## PROBLEM STATEMENT
All records that follow are to be restated exactly.

******

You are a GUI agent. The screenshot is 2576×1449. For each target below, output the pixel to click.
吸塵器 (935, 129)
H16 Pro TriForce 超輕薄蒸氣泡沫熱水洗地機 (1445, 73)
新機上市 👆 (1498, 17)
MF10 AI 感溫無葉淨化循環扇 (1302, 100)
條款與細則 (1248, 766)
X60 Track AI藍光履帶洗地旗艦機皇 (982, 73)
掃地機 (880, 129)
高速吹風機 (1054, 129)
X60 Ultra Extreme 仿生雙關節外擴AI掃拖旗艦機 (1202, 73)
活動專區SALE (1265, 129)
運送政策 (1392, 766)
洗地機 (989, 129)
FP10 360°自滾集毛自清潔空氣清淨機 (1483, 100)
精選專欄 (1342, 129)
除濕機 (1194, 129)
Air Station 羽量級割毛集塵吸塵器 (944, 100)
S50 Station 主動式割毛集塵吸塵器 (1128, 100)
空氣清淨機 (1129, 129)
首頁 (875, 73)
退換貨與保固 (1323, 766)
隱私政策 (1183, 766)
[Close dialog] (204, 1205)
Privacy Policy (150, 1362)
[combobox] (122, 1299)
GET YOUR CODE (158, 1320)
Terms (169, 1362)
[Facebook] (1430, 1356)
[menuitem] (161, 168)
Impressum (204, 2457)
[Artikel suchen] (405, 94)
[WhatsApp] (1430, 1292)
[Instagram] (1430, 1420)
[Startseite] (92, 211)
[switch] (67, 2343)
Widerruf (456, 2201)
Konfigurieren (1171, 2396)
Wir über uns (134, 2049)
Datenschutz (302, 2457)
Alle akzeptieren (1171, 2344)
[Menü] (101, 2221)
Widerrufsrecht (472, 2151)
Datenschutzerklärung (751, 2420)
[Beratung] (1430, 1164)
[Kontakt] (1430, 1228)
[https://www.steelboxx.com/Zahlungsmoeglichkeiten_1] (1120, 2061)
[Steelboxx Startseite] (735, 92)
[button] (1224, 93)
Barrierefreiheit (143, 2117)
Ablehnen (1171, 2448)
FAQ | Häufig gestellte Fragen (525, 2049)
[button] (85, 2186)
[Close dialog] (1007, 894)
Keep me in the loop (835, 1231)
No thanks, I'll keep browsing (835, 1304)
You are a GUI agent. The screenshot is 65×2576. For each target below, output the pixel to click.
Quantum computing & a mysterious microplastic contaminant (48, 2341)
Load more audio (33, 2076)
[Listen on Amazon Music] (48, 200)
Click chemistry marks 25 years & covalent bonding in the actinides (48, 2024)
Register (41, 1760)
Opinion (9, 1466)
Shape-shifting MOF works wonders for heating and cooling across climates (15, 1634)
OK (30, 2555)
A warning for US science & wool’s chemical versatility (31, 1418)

******

## ANSWER TO THE PROBLEM
You are a GUI agent. The screenshot is 2576×1449. For each target below, output the pixel to click.
吸塵器 (935, 129)
H16 Pro TriForce 超輕薄蒸氣泡沫熱水洗地機 (1445, 73)
新機上市 👆 (1498, 17)
MF10 AI 感溫無葉淨化循環扇 (1302, 100)
條款與細則 (1248, 766)
X60 Track AI藍光履帶洗地旗艦機皇 (982, 73)
掃地機 (880, 129)
高速吹風機 (1054, 129)
X60 Ultra Extreme 仿生雙關節外擴AI掃拖旗艦機 (1202, 73)
活動專區SALE (1265, 129)
運送政策 (1392, 766)
洗地機 (989, 129)
FP10 360°自滾集毛自清潔空氣清淨機 (1483, 100)
精選專欄 (1342, 129)
除濕機 (1194, 129)
Air Station 羽量級割毛集塵吸塵器 (944, 100)
S50 Station 主動式割毛集塵吸塵器 (1128, 100)
空氣清淨機 (1129, 129)
首頁 (875, 73)
退換貨與保固 (1323, 766)
隱私政策 (1183, 766)
[Close dialog] (204, 1205)
Privacy Policy (150, 1362)
[combobox] (122, 1299)
GET YOUR CODE (158, 1320)
Terms (169, 1362)
[Facebook] (1430, 1356)
[menuitem] (161, 168)
Impressum (204, 2457)
[Artikel suchen] (405, 94)
[WhatsApp] (1430, 1292)
[Instagram] (1430, 1420)
[Startseite] (92, 211)
[switch] (67, 2343)
Widerruf (456, 2201)
Konfigurieren (1171, 2396)
Wir über uns (134, 2049)
Datenschutz (302, 2457)
Alle akzeptieren (1171, 2344)
[Menü] (101, 2221)
Widerrufsrecht (472, 2151)
Datenschutzerklärung (751, 2420)
[Beratung] (1430, 1164)
[Kontakt] (1430, 1228)
[https://www.steelboxx.com/Zahlungsmoeglichkeiten_1] (1120, 2061)
[Steelboxx Startseite] (735, 92)
[button] (1224, 93)
Barrierefreiheit (143, 2117)
Ablehnen (1171, 2448)
FAQ | Häufig gestellte Fragen (525, 2049)
[button] (85, 2186)
[Close dialog] (1007, 894)
Keep me in the loop (835, 1231)
No thanks, I'll keep browsing (835, 1304)
You are a GUI agent. The screenshot is 65×2576. For each target below, output the pixel to click.
Quantum computing & a mysterious microplastic contaminant (48, 2341)
Load more audio (33, 2076)
[Listen on Amazon Music] (48, 200)
Click chemistry marks 25 years & covalent bonding in the actinides (48, 2024)
Register (41, 1760)
Opinion (9, 1466)
Shape-shifting MOF works wonders for heating and cooling across climates (15, 1634)
OK (30, 2555)
A warning for US science & wool’s chemical versatility (31, 1418)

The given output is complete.